# Onkyo NR818 or Dennon AVR-2313CI



## beep7886 (Sep 6, 2012)

I am new to the home theater setup, and I need some help selecting a new A/V reciever. Currently I am using the martinlogan motion 262 speakers consisting of four motion 2 speakers( 100 watts per channel) and a center motion 6 speaker( also 100 watts per channel). I also am running a martinlogan dynamo 700w sub woofer. 

My current receiver is a 2010 onkyo TX_SR508 (80 watts per channel). Since I just got this new speaker setup I now want to purchase a new compatible receiver with more watts per channel and some of the new user friendly functions offered today. 

I am down to deciding between the Onkyo NR818 or Dennon AVR-2313CI. 

My first question: The Dennon outputs 105 watts per channel while the onkyo offers 135 watts per channel, which one is more suitable for my speakers? Is 135 watts per channel to much power for my speakers?

I like the Onkyo because of all the video and audio features such as, Qdeo and vida upscalling, as well as Audyssey MultEQ XT32, and it has isf calibration. The only downside is no airplay

The Dennon on the other hand has airplay but is not THX or isf certified. The Dennon also uses Audyssey MultEQ instead of Audyssey MultEQ XT32. 

Which receiver would be best for my setup and why??
Thanks


----------



## tonyvdb (Sep 5, 2007)

Audyssey MultEQ XT32 is a big step up from just MultEQ XT also The Onkyo would be much better for power output.
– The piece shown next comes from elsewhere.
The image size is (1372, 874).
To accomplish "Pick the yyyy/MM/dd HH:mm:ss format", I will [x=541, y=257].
You can never have to much power, too little power will damage a speaker much faster than too much.
The Qdeo and vida upscalling is also a big plus over the Denon video processing. THX also gives you some very useful processing modes that I personally use almost all the time.

By the way Welcome to the Shack !


----------



## rab-byte (Feb 1, 2011)

Both will work fine. The max power out of each will drive those speakers quite well. Of you plan on hardcore calibration the onkyo is hands down the best option. I remember some issues with previous onkyo models passing 3D from direcTV but I'm sure those issues have been addressed. 
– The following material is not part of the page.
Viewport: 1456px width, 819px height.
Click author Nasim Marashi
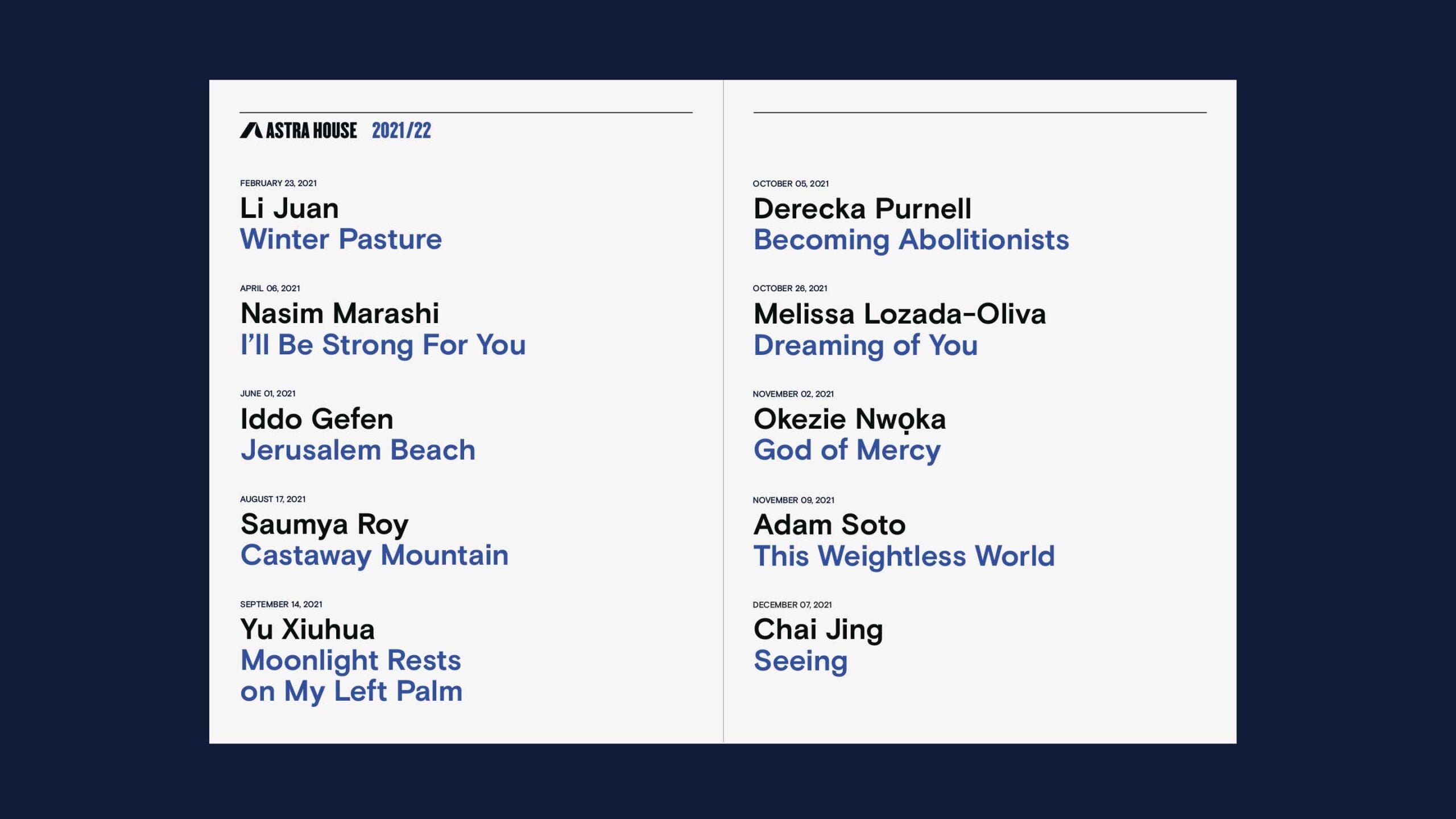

I like the seine functions on denon for adding sources, like sonos, that have their own volume control. 

As for the airplay part adding an airport express will give you AirPlay to any AVR.


----------



## ALMFamily (Oct 19, 2011)

Welcome to HTS! :wave:

I agree with Tony - given a choice between the two, I would take the 818 due to the better Audessey, video processing, and amplification section. The Onkyos are one of the few AVRs that actually when bench tested come close to their advertised power output.


----------



## Jungle Jack (Jul 28, 2009)

Hello,
The 818's combination of XT32 and Preamp Outputs truly puts it in another level. It also has the finest Video Processing available on an AVR and a more powerful Amplifier Stage than the Denon by a decent margin.
Cheers,
JJ


----------



## beep7886 (Sep 6, 2012)

Thanks for the help guys


----------



## wgmontgomery (Jun 9, 2011)

tonyvdb said:


> Audyssey MultEQ XT32 is a big step up from just MultEQ XT also The Onkyo would be much better for power output. You can never have to much power, too little power will damage a speaker much faster than too much.
> The Qdeo and vida upscalling is also a big plus over the Denon video processing.
> By the way Welcome to the Shack !


+1; the preouts are also a big plus IMHO.


----------